Adams Stepner Attorneys Secure Appellate Victory, Affirming Pro-Police Jury Verdict
Adams Stepner Attorneys, Jeff Mando and Jennifer Langen secured a favorable appellate decision in the case of Brown v. Fournier, 2017 Ky. App. Lexis 214 (Ky. App. Ct. 2017) on June 2nd, 2017. The decision, which is set to be published, affirmed a unanimous Jury Verdict in favor a former Harrodsburg police officer, which ASWD Attorney, Claire E. Parsons, secured during trial in the Mercer Circuit Court.In the two-day trial, Ms. Parsons successfully defended Officer Fournier against claims of battery and false imprisonment. Further, Ms. Parsons won a directed verdict denying a claim for punitive damages. On appeal, ASWD attorneys Jeff Mando and Jennifer Langen authored the briefs for the appellate court.
On appeal, the legal issues centered on the duty imposed upon citizens to disperse at an accident scene at the request of an officer, and the corresponding authority given to law enforcement to effectuate that request. Jeff Mando, when asked about the decision stated, “The ruling upholds the authority of police officers to order citizens to disperse at an accident scene.” The Court explained in its opinion, “Law and order would suffer a societally harmful breakdown if citizens believed it unnecessary to follow the reasonable and lawful commands of police officers, particularly those given to facilitate an officer’s conduct of his duties at the scene of a motor vehicle accident or other emergency.”
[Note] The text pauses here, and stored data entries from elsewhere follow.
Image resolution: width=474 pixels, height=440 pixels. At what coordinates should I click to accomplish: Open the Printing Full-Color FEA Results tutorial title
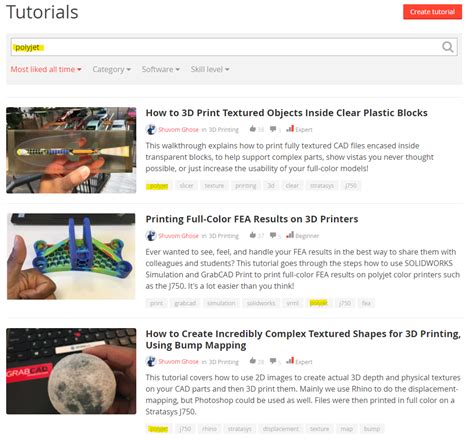(x=252, y=219)
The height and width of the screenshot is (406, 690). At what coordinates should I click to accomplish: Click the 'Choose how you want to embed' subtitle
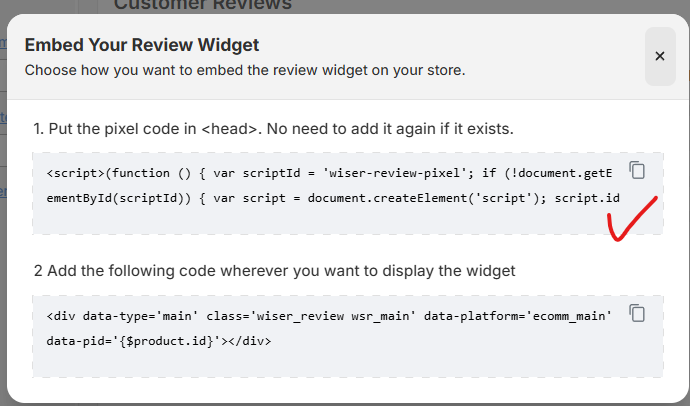click(x=244, y=71)
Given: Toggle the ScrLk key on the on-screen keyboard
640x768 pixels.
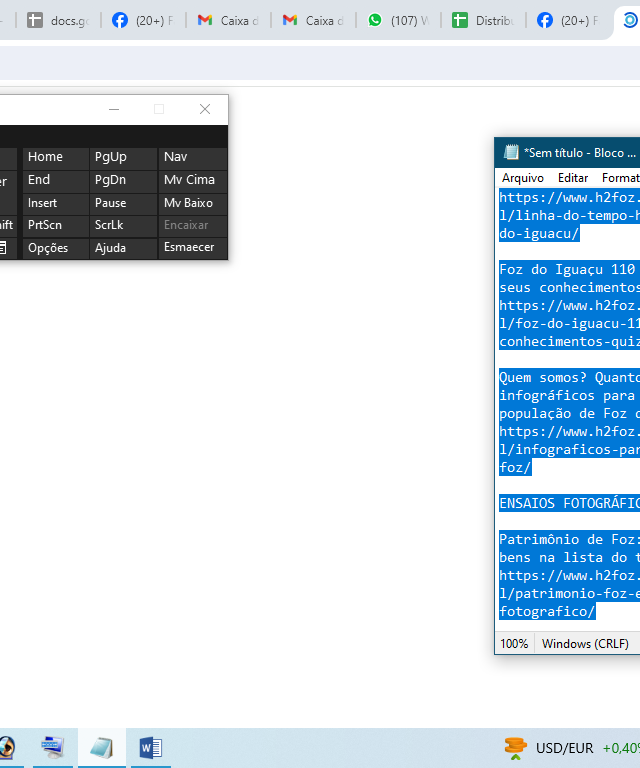Looking at the screenshot, I should coord(108,225).
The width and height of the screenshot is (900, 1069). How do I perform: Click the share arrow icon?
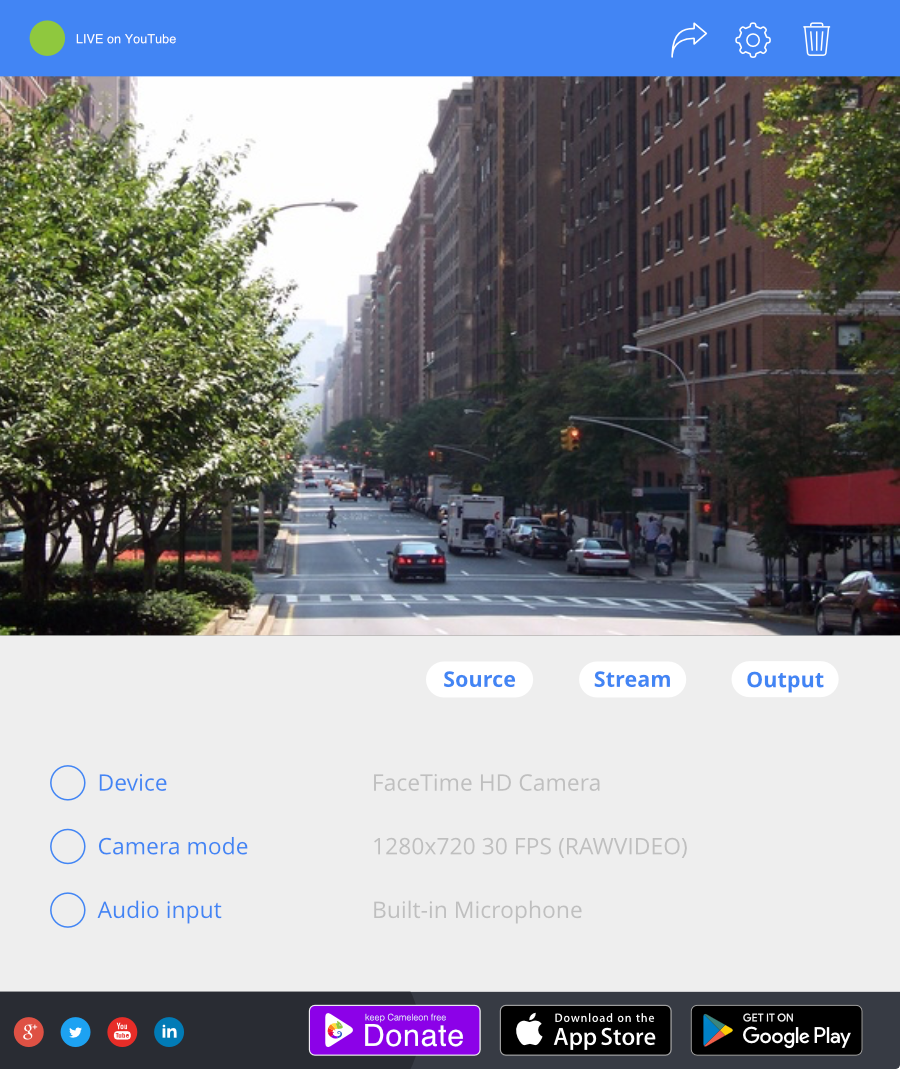[689, 40]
In issuing this decision, the Court rejected the Appellant’s argument that the Circuit Court’s jury instructions relating to the claims of battery and false imprisonment were erroneously and prejudicially published to the jury. In upholding the battery instruction, the Court dismissed the contention that that the Officer had no right to touch Appellant absent a lawful arrest or in self-defense. Taking a practical view of the situation, the Court instead recognized numerous situations where police officers may have to physically touch a citizen, like to prevent self-harm or when obstructing a pursuit, and declared Brown’s rule would, “compel an officer to arrest these citizens or face civil sanction. We will not put officers in such a predicament”. Jeff Mando in reference to the opinion explained, “The Court clarified that an officer is justified in using force, and cannot be liable for battery, unless the force used was excessive.”
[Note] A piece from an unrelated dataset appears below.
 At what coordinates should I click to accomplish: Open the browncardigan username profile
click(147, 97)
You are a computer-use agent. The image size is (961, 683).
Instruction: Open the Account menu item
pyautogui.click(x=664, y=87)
With respect to the false imprisonment claim, the Court rejected the Appellant’s related argument that the Officer’s privilege to detain Brown only applied if committing a crime. Significantly, the Court endorsed an instruction that says “even if an arrest is unlawful, a defendant may avoid liability if he can show that he had a subjective good faith belief that his conduct was justified and that subjective belief was reasonable.” Mando again explained, “This clearly helps police officers by instructing a jury to look at a false imprisonment claim from an officer’s point of view.”
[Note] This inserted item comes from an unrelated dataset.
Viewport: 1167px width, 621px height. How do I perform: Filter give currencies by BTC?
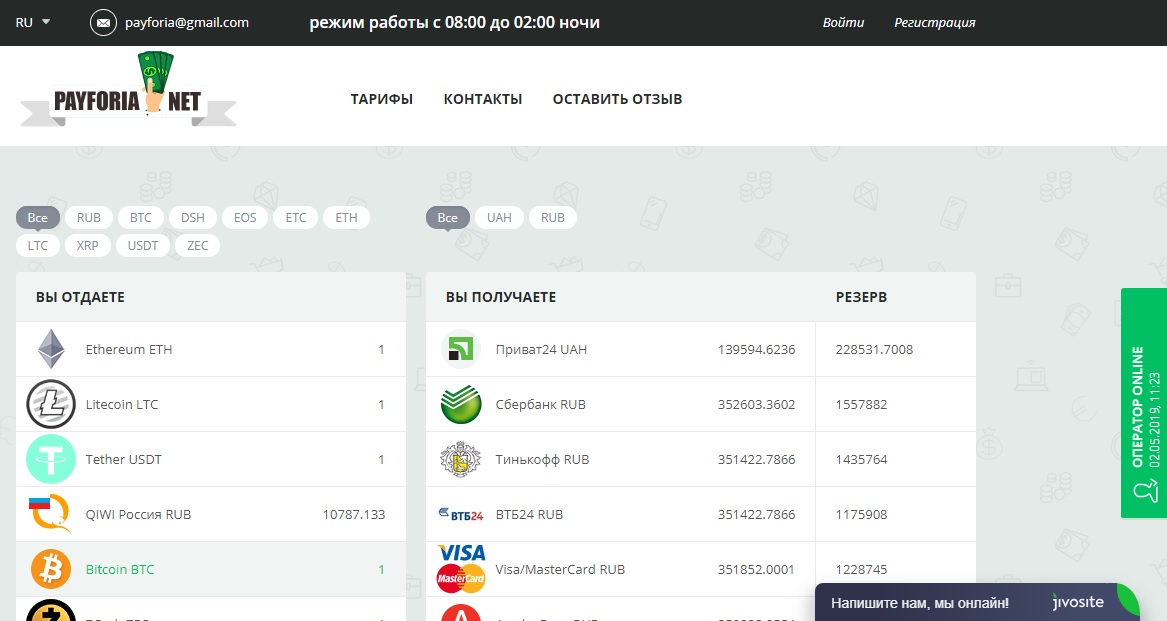(141, 218)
The Court in issuing its pro-law enforcement opinion quoted portions of the Supreme Court’s landmark decision in Graham v Connor, 490 U.S. 386 (1989) stating:
“Courts must avoid substituting their personal notions of proper police procedure for the instantaneous decision of the officer at the scene. Courts must never allow the theoretical, sanitized world of their imagination to replace the dangerous and complex world that policeman face every day. What constitutes reasonable action may seem quite different to someone facing a possible assailant than to someone analyzing the question at leisure. The calculus of the reasonableness of an officer’s decision to use force, even absent an arrest or self-protection, must embody allowance for the fact that police officers are often forced to make split-second judgments – in circumstances that are tense, uncertain, and rapidly evolving, – about the amount of force that is necessary in a particular situation.”
ASWD is proud to have achieved an excellent result for its client and to have another successful jury verdict upheld at the appellate level.